** start of Supplied text **
|ODP Leg 150X||Leg 174AX|
|-Island Beach||-Bass River||-Fort Mott||-Medford|
|-Atlantic City||-Ancora||-Millville||-Double Trouble|
|-Cape May||-Ocean View||-Sea Girt||-Wilson Lake|
|-Bethany Beach||-Cape May Zoo||-Sandy Hook|
The Coastal Plain Drilling Project is the onshore portion of the Ocean Drilling Program/Integrated Ocean Drilling Program (ODP/IODP) New Jersey sea level/Mid-Atlantic Transect. The Transect focuses on reconstructing global sea-level variations during the past 100 m.y. and global events in Earth History (Figure 1). Eleven onshore coreholes have been continuously cored and logged as part of the Transect.
The Coastal Plain Drilling Project is funded by the National Science Foundation (Earth Science Division, Continental Dynamics Program and Ocean Science Division, Ocean Drilling Program), the New Jersey Geological Survey (NJGS), the Delaware Geological Survey, and the United States Geological Survey Eastern Earth Surface Processes Team (EESPT).
Recognizing the link between onshore drilling and offshore drilling by Ocean Drilling Program Legs 150 (Mountain, Miller, Blum, et al., 1994) and 174A (Austin, Christie-Blick, Malone, et al., 1997), the JOIDES Planning Committee (PCOM) designated onshore drilling as Leg 150X (Island Beach, Atlantic City, and Cape May coreholes; Miller et al., 1994, 1996; Miller and Snyder, eds., 1997) and 174AX (Bass River, Ancora, Ocean View, Bethany Beach, Fort Mott, Millville, Sea Girt, Cape May Zoo, Medford, Double Trouble, and Wilson Lake coreholes; Miller et al., 1998, 1999, 2001, 2002, 2006, in prep.; Sugarman et al., 2004, 2005, 2007, 2010; Browning et al. in prep.).
** end of Supplied text **
● **Exercises to complete**
1. In the text about the Coastal Plain Drilling Project, copy the passage from "Recognizing the link" to "al. in prep.).", changing "Planning Committee" to "Steering Committee".
2. Reproduce every one of the rows from the pointing dataset line for line, leaving out the pictures.
The text about the Coastal Plain Drilling Project and the rows come from separate sources.
** start of Provided records **
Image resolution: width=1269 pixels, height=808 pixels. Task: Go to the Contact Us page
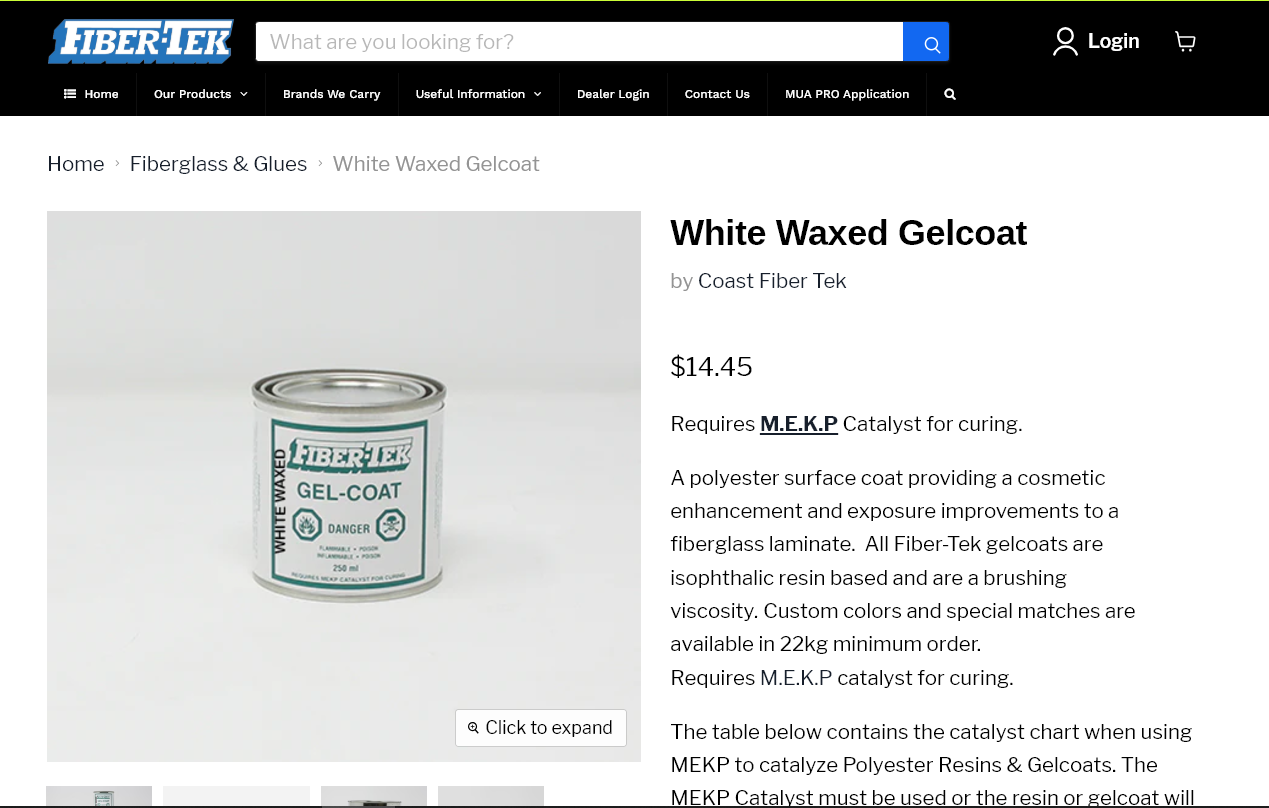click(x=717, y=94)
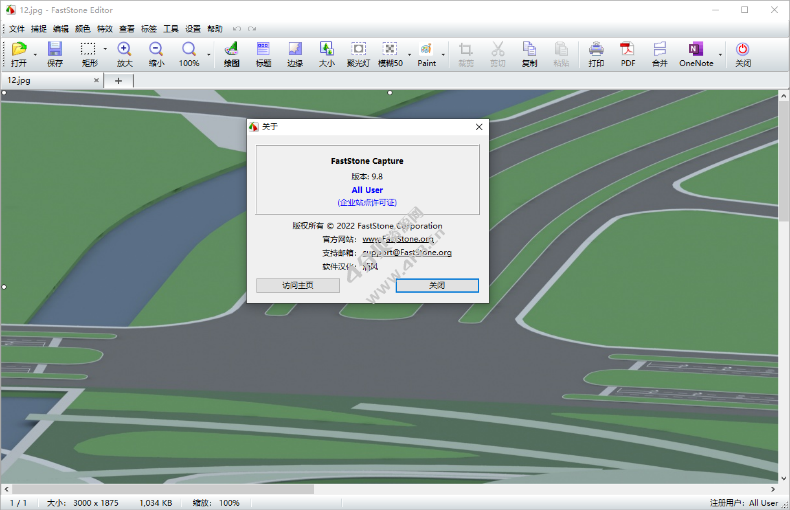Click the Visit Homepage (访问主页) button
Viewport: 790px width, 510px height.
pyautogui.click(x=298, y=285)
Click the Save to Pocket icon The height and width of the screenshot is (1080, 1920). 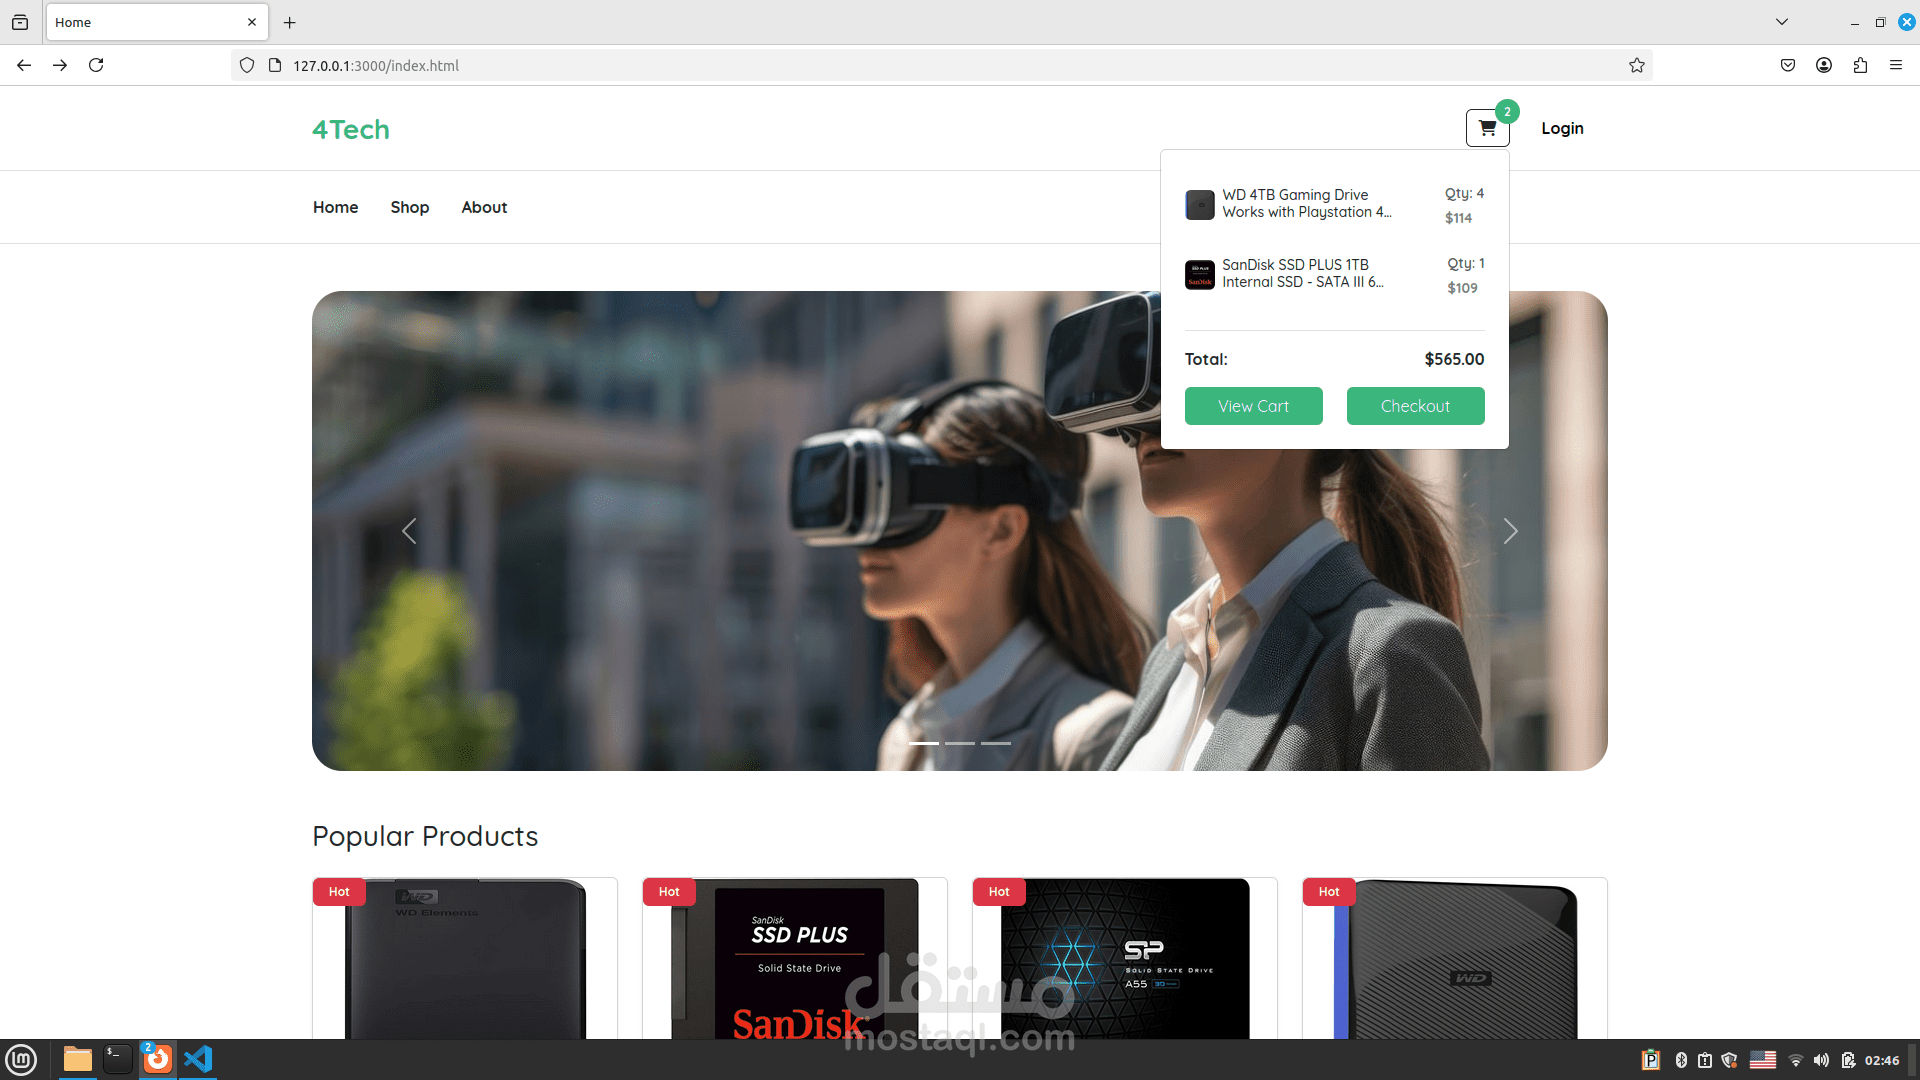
** end of Provided records **
● **Response list**
1.
Recognizing the link between onshore drilling and offshore drilling by Ocean Drilling Program Legs 150 (Mountain, Miller, Blum, et al., 1994) and 174A (Austin, Christie-Blick, Malone, et al., 1997), the JOIDES Steering Committee (PCOM) designated onshore drilling as Leg 150X (Island Beach, Atlantic City, and Cape May coreholes; Miller et al., 1994, 1996; Miller and Snyder, eds., 1997) and 174AX (Bass River, Ancora, Ocean View, Bethany Beach, Fort Mott, Millville, Sea Girt, Cape May Zoo, Medford, Double Trouble, and Wilson Lake coreholes; Miller et al., 1998, 1999, 2001, 2002, 2006, in prep.; Sugarman et al., 2004, 2005, 2007, 2010; Browning et al. in prep.).

2.
Image resolution: width=1269 pixels, height=808 pixels. Task: Go to the Contact Us page
click(x=717, y=94)
Click the Visit Homepage (访问主页) button
Viewport: 790px width, 510px height.
pyautogui.click(x=298, y=285)
Click the Save to Pocket icon The height and width of the screenshot is (1080, 1920). 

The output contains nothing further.